_Selected excerpt_.

## begin

Bin Bulaye Baraati is a 2011 Indian dark comedy film written by Praful Parekh and M.Salim and directed by Chandrakant Singh. The stars Aftab Shivdasani, Priyanka Kothari, Rajpal Yadav, Om Puri, Sanjay Mishra, Shakti Kapoor and Vijay Raaz in lead roles, with Shweta Tiwari featured in a cameo appearance and Mallika Sherawat and Shweta Bhardwaj appearing in song numbers. The film was released in India on 17 June 2011 and received mixed reviews.

Plot
Criminals Hazari (Sanjay Mishra) and Murari (Rajpal Yadav) rob the Police Commissioner's home, and Chetta Singh (Vijay Raaz) steal the car belonging to the Commissioner's wife, Kusum (Rati Agnihotri).  Meanwhile, AD (Aftab Shivdasani) elopes with Shreya (Priyanka Kothari), the niece of Police Sub-Inspector Pralay Pratap Singh (Om Puri). With each group is on the run for different reasons, they all end up in a vehicle stolen from crime boss Durjan Singh/Black Cobra (Gulshan Grover).  In the vehicle is a suitcase filled with Durjan's loot.

## end

_Exercise objective_. Write out the passage of the Bin Bulaye Baraati article starting at "Bin Bulaye Baraati" and ending at "received mixed reviews.".

_Excerpted records_.
## begin

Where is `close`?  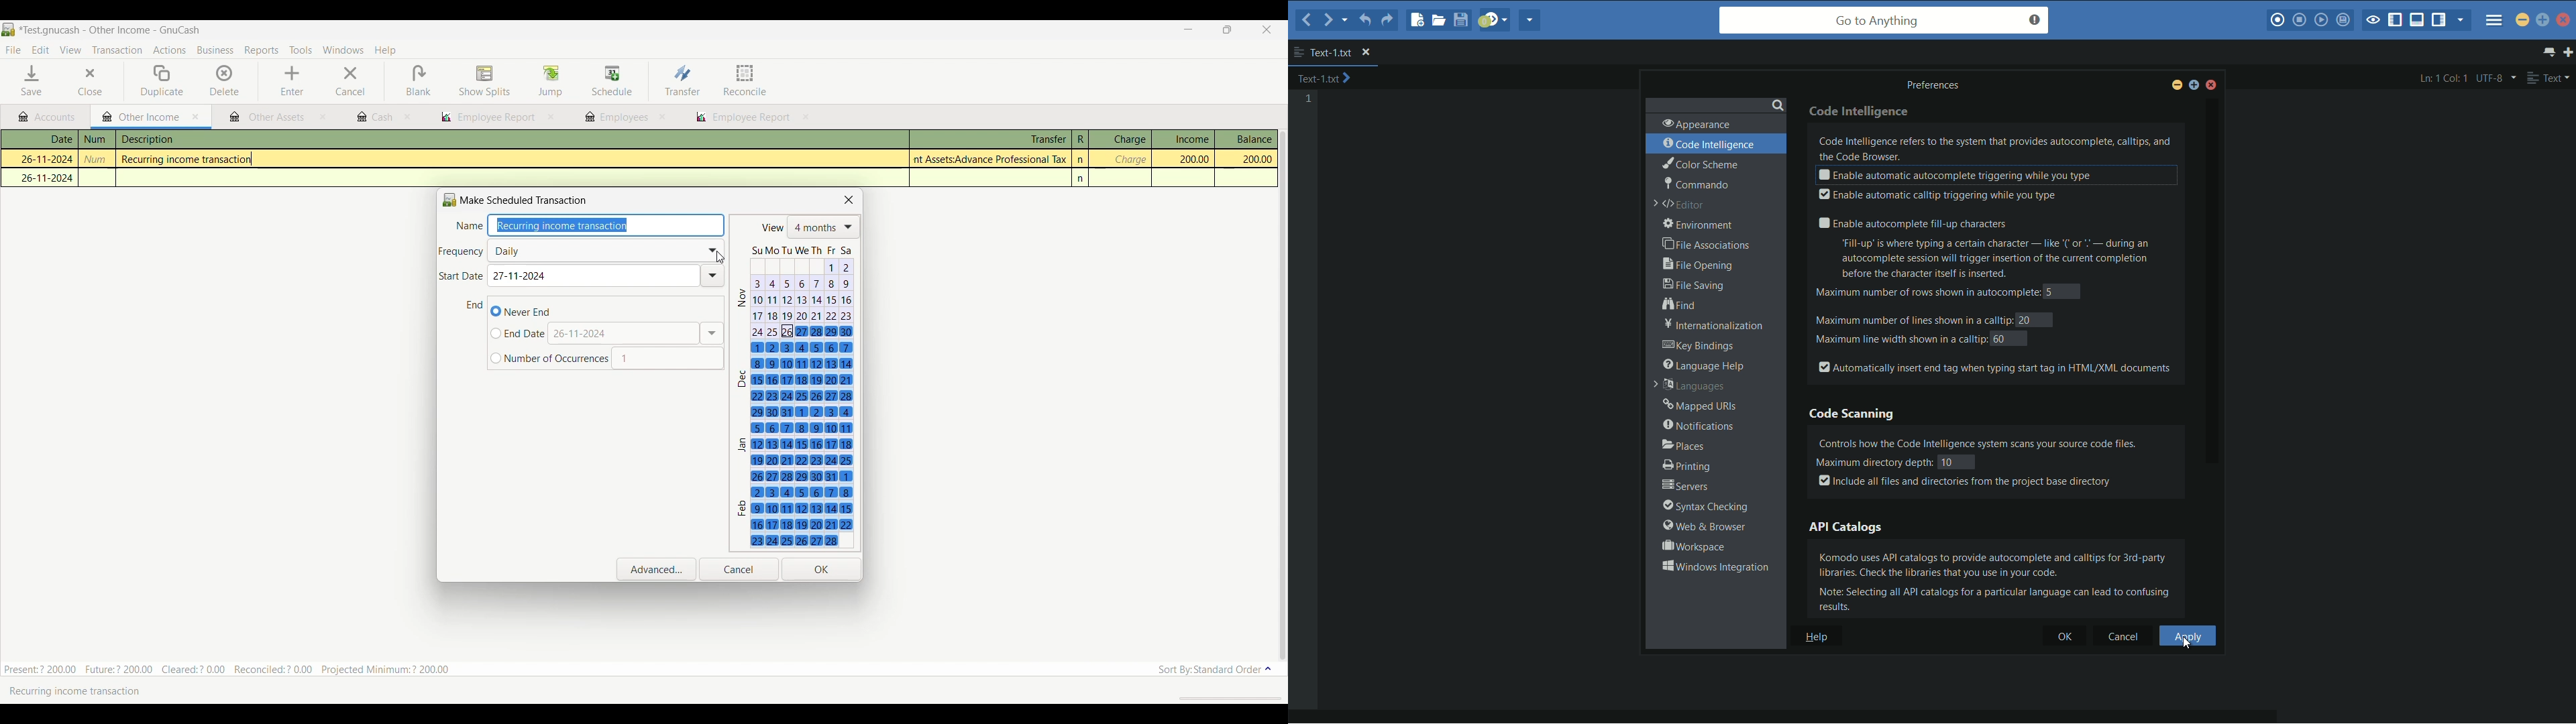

## end
## begin

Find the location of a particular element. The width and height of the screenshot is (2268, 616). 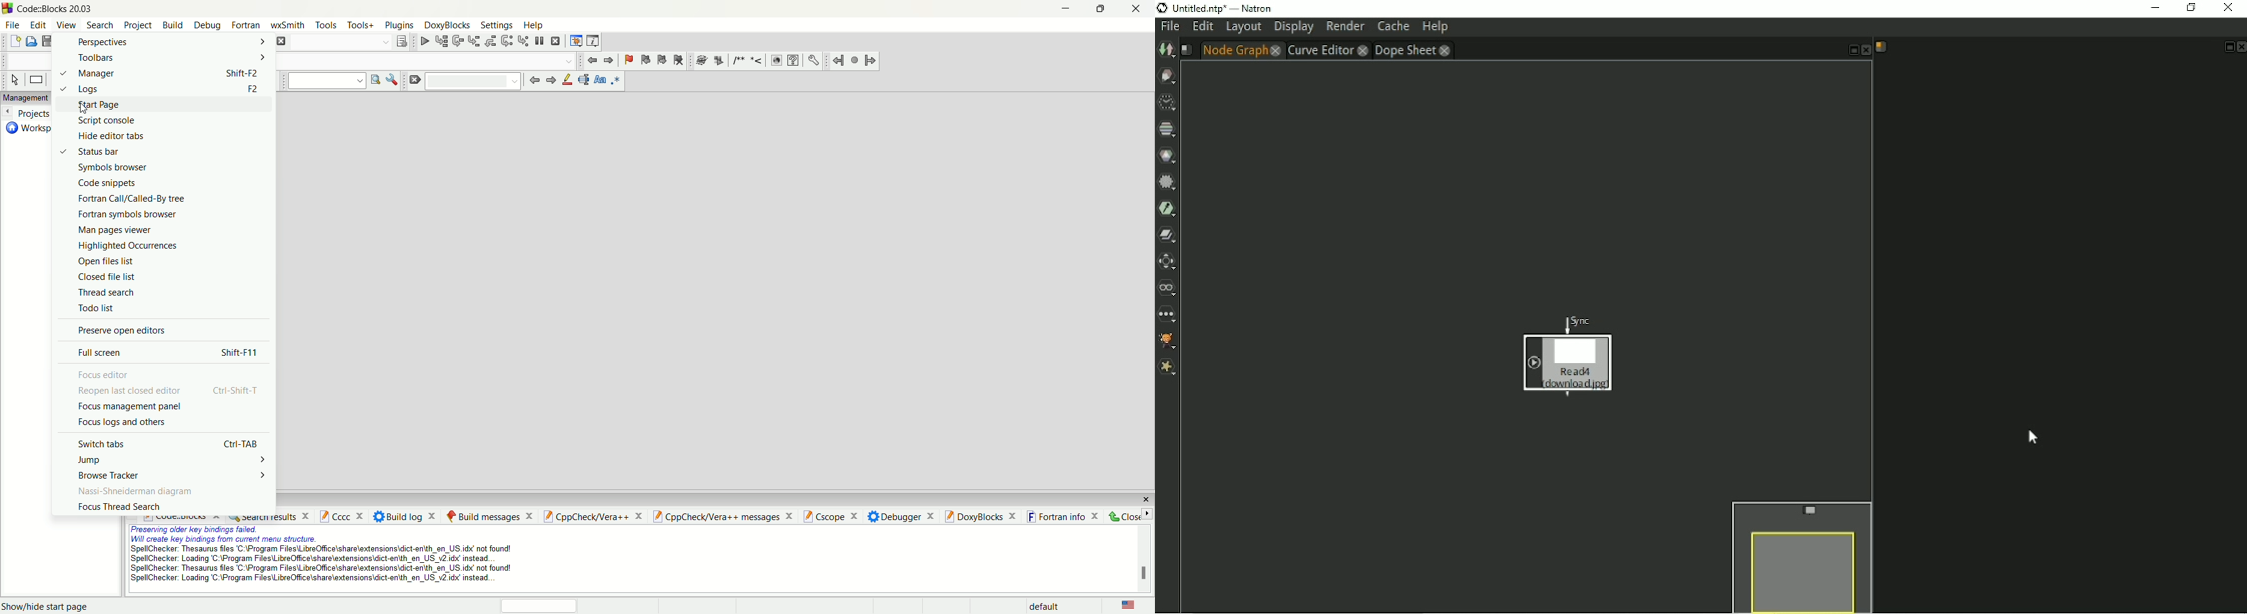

## end
## begin

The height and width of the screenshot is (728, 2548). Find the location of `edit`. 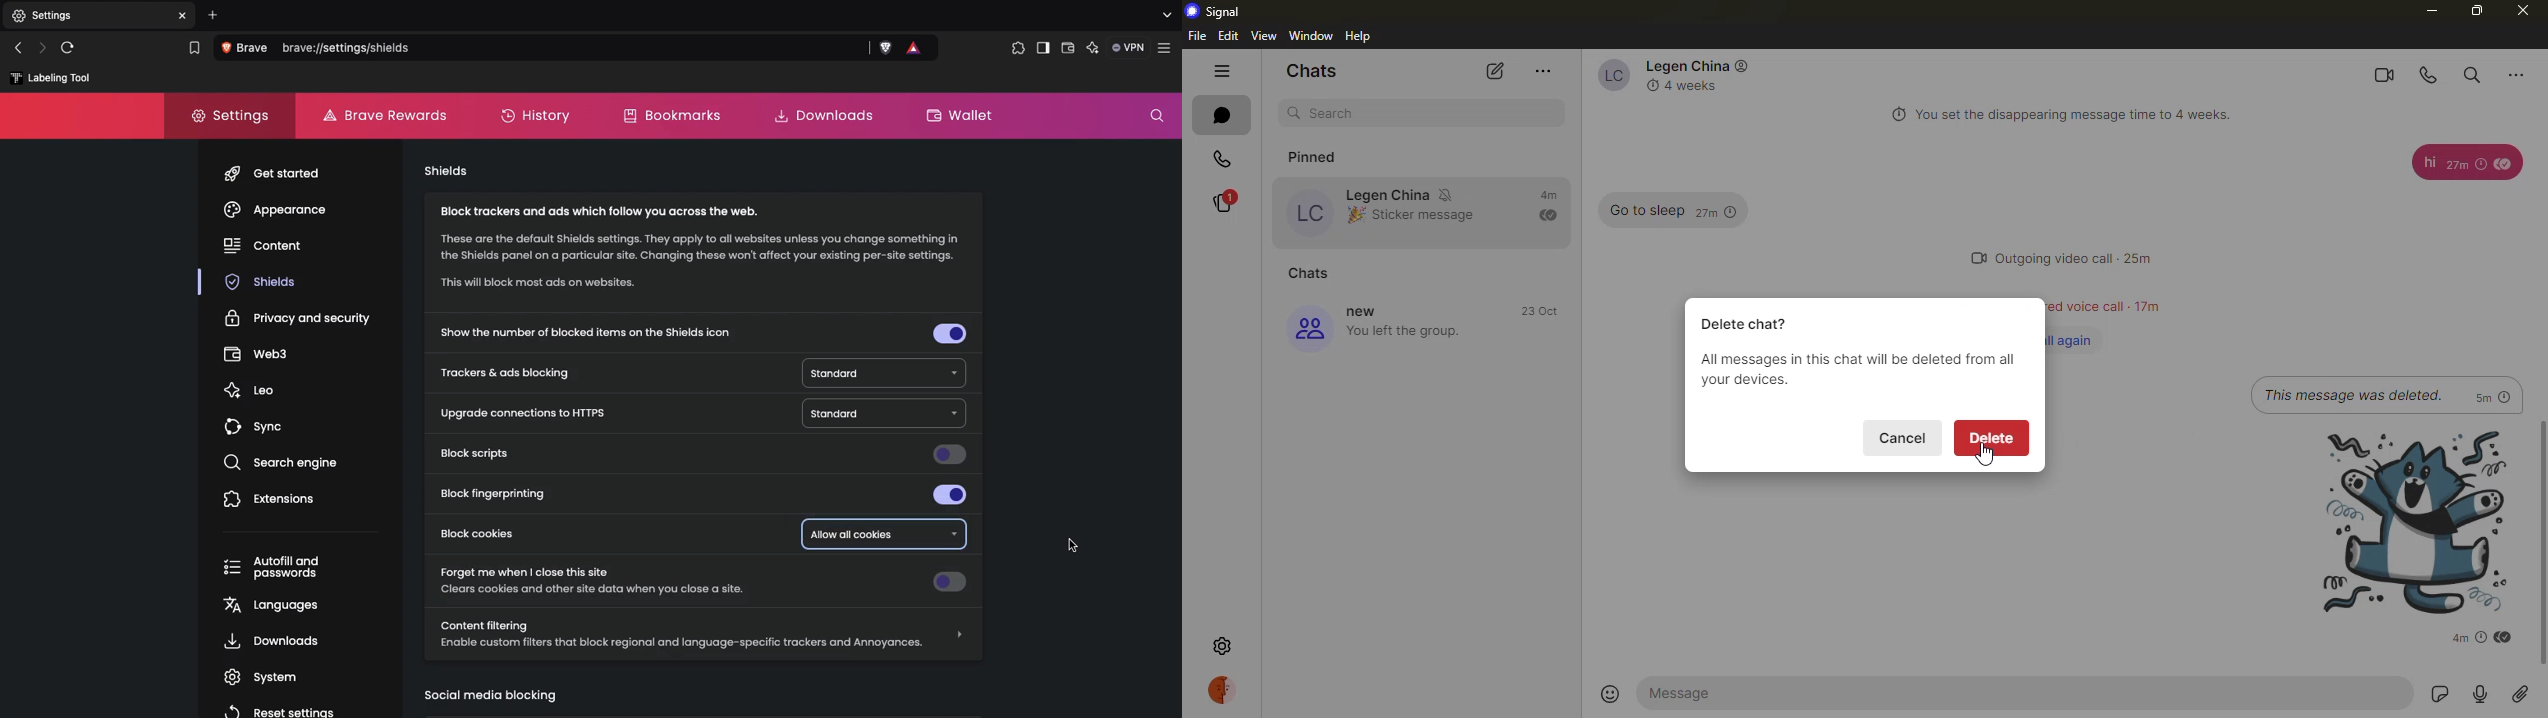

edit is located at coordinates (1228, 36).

## end

_Final answer_.
Bin Bulaye Baraati is a 2011 Indian dark comedy film written by Praful Parekh and M.Salim and directed by Chandrakant Singh. The stars Aftab Shivdasani, Priyanka Kothari, Rajpal Yadav, Om Puri, Sanjay Mishra, Shakti Kapoor and Vijay Raaz in lead roles, with Shweta Tiwari featured in a cameo appearance and Mallika Sherawat and Shweta Bhardwaj appearing in song numbers. The film was released in India on 17 June 2011 and received mixed reviews.